- Problem statement:
Please repeat the entries from the start through the line that contains "point(38,15)", keeping both ends.

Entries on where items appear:
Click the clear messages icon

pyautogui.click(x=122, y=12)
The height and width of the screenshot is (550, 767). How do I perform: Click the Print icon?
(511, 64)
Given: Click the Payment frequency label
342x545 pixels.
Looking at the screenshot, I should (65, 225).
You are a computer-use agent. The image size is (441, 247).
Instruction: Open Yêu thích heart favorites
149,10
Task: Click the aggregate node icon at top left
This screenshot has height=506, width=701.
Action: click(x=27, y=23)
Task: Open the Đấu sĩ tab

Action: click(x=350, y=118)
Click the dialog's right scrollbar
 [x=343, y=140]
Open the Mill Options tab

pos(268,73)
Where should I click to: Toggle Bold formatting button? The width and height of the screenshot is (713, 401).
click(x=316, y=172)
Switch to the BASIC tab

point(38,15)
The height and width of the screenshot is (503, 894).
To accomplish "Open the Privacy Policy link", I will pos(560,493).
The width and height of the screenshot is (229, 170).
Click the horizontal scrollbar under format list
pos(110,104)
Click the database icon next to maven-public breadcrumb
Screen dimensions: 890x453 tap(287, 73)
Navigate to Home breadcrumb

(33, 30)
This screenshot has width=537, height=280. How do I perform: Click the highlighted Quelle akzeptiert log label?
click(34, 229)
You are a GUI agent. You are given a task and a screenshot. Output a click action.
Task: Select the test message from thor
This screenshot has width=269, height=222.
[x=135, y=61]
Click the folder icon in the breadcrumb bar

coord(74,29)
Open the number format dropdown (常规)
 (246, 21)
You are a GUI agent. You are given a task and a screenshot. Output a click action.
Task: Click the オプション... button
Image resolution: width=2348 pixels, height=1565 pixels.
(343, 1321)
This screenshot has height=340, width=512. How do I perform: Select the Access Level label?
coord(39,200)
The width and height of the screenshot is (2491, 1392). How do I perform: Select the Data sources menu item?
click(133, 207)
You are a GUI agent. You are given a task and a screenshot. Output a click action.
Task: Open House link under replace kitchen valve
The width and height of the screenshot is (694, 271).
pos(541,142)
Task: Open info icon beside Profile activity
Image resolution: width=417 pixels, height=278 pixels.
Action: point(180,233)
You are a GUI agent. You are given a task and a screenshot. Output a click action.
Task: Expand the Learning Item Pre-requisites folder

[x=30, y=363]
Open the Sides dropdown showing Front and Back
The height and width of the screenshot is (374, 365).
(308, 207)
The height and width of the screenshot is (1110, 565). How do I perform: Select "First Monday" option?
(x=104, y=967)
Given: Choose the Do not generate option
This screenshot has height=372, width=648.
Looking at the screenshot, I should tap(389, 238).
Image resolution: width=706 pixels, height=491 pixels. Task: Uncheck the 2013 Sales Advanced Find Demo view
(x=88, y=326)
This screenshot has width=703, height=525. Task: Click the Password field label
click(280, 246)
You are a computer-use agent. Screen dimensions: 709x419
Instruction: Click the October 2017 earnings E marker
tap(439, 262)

- Problem solution:
Click the clear messages icon

pyautogui.click(x=122, y=12)
The height and width of the screenshot is (550, 767). How do I perform: Click the Print icon?
(511, 64)
Given: Click the Payment frequency label
342x545 pixels.
Looking at the screenshot, I should (65, 225).
You are a computer-use agent. The image size is (441, 247).
Instruction: Open Yêu thích heart favorites
149,10
Task: Click the aggregate node icon at top left
This screenshot has height=506, width=701.
Action: click(x=27, y=23)
Task: Open the Đấu sĩ tab

Action: click(x=350, y=118)
Click the dialog's right scrollbar
 [x=343, y=140]
Open the Mill Options tab

pos(268,73)
Where should I click to: Toggle Bold formatting button? The width and height of the screenshot is (713, 401).
click(x=316, y=172)
Switch to the BASIC tab

point(38,15)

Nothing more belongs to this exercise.